The funding is part of Direct Relief’s Power for Health program and will place resilient power systems at nine federally qualified health center sites across seven counties, according to Direct Relief. The projects combine rooftop solar, battery storage and microgrids sized to protect cold chains and other critical electrical loads. Site selection, along with the statewide vulnerability assessment that shaped the plan, was facilitated by the Florida Association of Community Health Centers, per a joint FACHC and Clean Energy Group report.
First installs already online
Two Power for Health installations are already complete: a solar-plus-battery microgrid at Treasure Coast Community Health’s Fellsmere clinic and a resilient system at Osceola Community Health Services in Kissimmee. Together, those finished projects account for roughly $885,000 in investment so far. The Fellsmere setup, documented in industry coverage, is about 46 kW of solar paired with a 214 kWh battery that can keep critical loads running for nearly 19 hours, according to Microgrid Knowledge. PayOli Solar led that installation, which includes several years of operations and maintenance covered under the grant.
Miami-Dade gets the biggest share
Roughly $2.3 million of the statewide investment is headed to three projects in Miami-Dade County, and the single largest grant, more than $1.35 million, is designated for Miami Beach Community Health Center, Direct Relief says. Installation work across the portfolio is being handled by Florida developers PayOli Solar and SALT Energy, along with Colusa Indian Energy, according to the release. Direct Relief also reports that five additional projects are in active installation or commissioning phases, representing nearly $2 million more in resilience investments across the state.
Why the upgrades matter
The scale of the need is laid out in FACHC’s statewide assessment, which found that more than 60% of health-center sites reported having no on-site backup power and that most existing systems rely on diesel generators vulnerable to fuel shortages, according to the FACHC and Clean Energy Group report. Those gaps show up as lost appointments, spoiled vaccines and added costs when storms force closures, vulnerabilities the microgrid grants are intended to reduce. FACHC and clinic leaders say covering upfront costs and initial operations is often the main barrier these projects remove.

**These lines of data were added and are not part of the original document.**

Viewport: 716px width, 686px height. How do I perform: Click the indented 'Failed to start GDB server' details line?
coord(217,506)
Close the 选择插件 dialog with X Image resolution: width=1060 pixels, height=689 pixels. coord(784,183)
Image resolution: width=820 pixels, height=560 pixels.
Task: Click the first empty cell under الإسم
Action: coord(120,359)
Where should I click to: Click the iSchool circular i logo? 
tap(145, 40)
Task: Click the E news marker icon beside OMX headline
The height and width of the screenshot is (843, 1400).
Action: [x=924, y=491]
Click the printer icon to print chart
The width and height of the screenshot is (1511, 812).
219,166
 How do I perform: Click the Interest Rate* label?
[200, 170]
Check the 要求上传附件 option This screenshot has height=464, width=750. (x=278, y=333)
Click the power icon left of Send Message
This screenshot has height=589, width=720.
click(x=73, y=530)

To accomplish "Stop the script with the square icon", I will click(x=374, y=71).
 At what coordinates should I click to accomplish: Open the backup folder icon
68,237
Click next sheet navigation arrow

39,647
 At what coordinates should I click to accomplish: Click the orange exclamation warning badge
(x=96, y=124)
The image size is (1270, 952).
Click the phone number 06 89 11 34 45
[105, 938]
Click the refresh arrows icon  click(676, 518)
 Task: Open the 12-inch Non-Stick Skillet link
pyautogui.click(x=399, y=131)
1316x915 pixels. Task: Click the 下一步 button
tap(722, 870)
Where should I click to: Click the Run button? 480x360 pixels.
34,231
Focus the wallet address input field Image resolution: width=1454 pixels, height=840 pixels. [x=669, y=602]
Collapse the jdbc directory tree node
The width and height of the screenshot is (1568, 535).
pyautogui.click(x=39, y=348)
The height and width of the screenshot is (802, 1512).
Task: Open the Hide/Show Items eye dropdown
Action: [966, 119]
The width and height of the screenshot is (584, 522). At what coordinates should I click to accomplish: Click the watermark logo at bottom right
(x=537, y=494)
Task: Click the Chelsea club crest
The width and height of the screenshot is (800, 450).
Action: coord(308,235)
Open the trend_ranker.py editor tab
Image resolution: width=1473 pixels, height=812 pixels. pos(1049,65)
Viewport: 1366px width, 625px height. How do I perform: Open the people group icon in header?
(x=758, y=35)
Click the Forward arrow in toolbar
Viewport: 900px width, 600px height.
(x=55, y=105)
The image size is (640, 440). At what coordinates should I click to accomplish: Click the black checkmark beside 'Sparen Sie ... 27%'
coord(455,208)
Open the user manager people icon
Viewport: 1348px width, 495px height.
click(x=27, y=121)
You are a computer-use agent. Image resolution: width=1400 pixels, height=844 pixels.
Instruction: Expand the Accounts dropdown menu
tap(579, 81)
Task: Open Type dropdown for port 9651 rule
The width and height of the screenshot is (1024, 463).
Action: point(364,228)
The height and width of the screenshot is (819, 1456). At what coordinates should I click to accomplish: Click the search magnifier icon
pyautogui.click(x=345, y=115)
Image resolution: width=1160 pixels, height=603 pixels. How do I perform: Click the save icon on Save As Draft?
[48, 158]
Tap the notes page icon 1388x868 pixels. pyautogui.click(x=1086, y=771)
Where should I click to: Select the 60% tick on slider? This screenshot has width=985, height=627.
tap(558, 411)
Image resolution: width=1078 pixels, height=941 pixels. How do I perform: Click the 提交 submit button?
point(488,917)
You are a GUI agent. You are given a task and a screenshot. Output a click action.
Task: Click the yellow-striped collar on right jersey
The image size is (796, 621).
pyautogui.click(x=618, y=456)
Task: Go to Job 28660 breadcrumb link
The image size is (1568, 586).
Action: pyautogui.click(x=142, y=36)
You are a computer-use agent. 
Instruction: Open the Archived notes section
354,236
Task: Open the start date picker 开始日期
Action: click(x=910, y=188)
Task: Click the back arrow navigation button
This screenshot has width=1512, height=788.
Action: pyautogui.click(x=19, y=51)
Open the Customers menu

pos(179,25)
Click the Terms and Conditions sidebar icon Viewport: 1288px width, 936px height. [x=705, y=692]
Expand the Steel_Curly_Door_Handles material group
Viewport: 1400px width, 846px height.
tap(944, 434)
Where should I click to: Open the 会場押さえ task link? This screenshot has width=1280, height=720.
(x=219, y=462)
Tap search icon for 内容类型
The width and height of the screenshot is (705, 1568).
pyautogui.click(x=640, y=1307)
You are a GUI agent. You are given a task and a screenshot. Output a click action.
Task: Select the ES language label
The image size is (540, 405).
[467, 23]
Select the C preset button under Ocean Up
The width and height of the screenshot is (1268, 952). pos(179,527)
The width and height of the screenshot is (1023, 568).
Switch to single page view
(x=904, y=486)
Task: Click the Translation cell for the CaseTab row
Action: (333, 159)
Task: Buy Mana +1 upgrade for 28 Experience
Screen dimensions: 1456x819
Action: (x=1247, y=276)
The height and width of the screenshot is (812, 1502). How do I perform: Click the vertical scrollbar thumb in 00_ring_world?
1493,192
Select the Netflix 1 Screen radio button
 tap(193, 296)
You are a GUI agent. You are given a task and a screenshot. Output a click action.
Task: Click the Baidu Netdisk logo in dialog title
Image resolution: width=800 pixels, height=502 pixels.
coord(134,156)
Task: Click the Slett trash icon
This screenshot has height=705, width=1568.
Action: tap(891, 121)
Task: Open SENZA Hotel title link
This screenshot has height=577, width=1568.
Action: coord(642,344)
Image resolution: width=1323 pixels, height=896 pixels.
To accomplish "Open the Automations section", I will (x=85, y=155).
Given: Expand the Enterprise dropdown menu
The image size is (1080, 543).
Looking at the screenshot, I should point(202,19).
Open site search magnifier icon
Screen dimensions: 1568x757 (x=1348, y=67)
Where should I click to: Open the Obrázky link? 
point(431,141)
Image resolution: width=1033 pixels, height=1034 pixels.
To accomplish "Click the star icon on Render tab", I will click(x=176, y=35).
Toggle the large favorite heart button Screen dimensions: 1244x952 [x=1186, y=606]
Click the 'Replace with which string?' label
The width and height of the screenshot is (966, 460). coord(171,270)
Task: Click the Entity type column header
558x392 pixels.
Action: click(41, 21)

Clinic executives and emergency managers say solar-plus-storage reduces reliance on diesel, shortens recovery time after outages and can trim long-term operating costs. FACHC’s emergency-management team has described the projects as a model for hardening care networks and has urged pairing private grants with public hazard-mitigation funding to scale up resilience across Florida. Organizers say the program’s mix of completed, active and planned sites is expected to offer a template for other hurricane-prone states grappling with similar vulnerabilities.